Deus não dorme

A parábola do rico sem nome e do pobre Lázaro é uma das mais eloquentes páginas do Evangelho, que nos garantem que Deus, mesmo que nos pareça ausente, não dorme.
Apesar de Deus nunca ser nomeado, pela narrativa de S. Lucas compreendemos que estava ali a contar uma a uma as migalhas dadas ao pobre Lázaro, vê o rico coberto de púrpura e de linho, olha o pobre vestido de trapos que lhe cobrem as chagas, vê onde dorme, vê os cães à porta e as carícias piedosas da sua língua; pelo contrário, o rico não olha e não vê; não tem tempo, não tem interesse, identifica-se com a sua riqueza, que é o seu verdadeiro nome.
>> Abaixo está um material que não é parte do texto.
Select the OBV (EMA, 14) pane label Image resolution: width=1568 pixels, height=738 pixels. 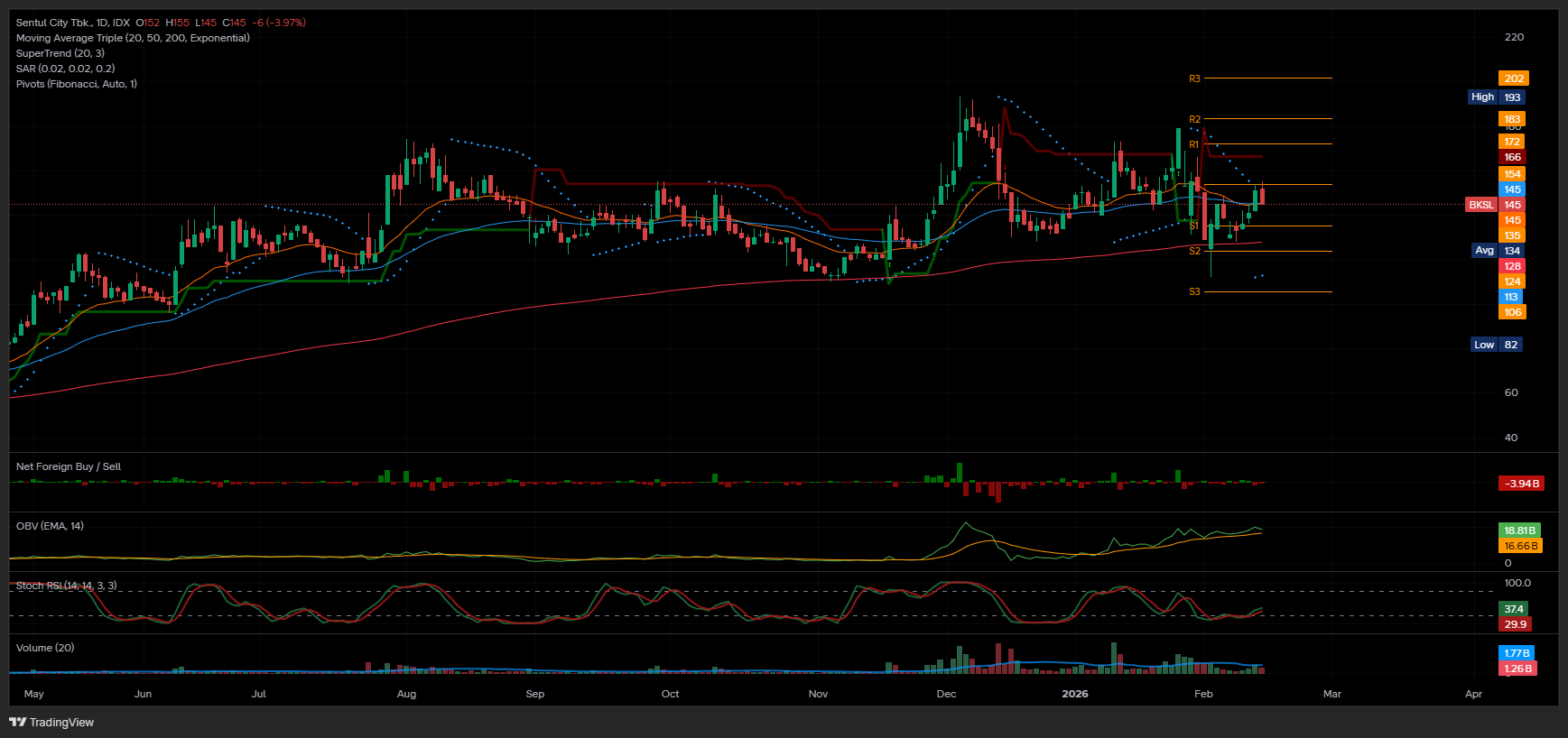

O dia das contas, porém, chega aos dois, mas com desfecho diferente: “Morreu o pobre e foi colocado ao lado de Abraão e o rico foi sepultado nos infernos”.
O rico não faz mal a Lázaro, não o agride, não o expulsa, simplesmente nada faz por ele apesar de tropeçar nele todos os dias. O seu pecado é a indiferença.
A esta luz, o mal maior que podemos fazer é não fazer o bem e o inferno é tão só o prolongamento na eternidade das nossas escolhas no tempo.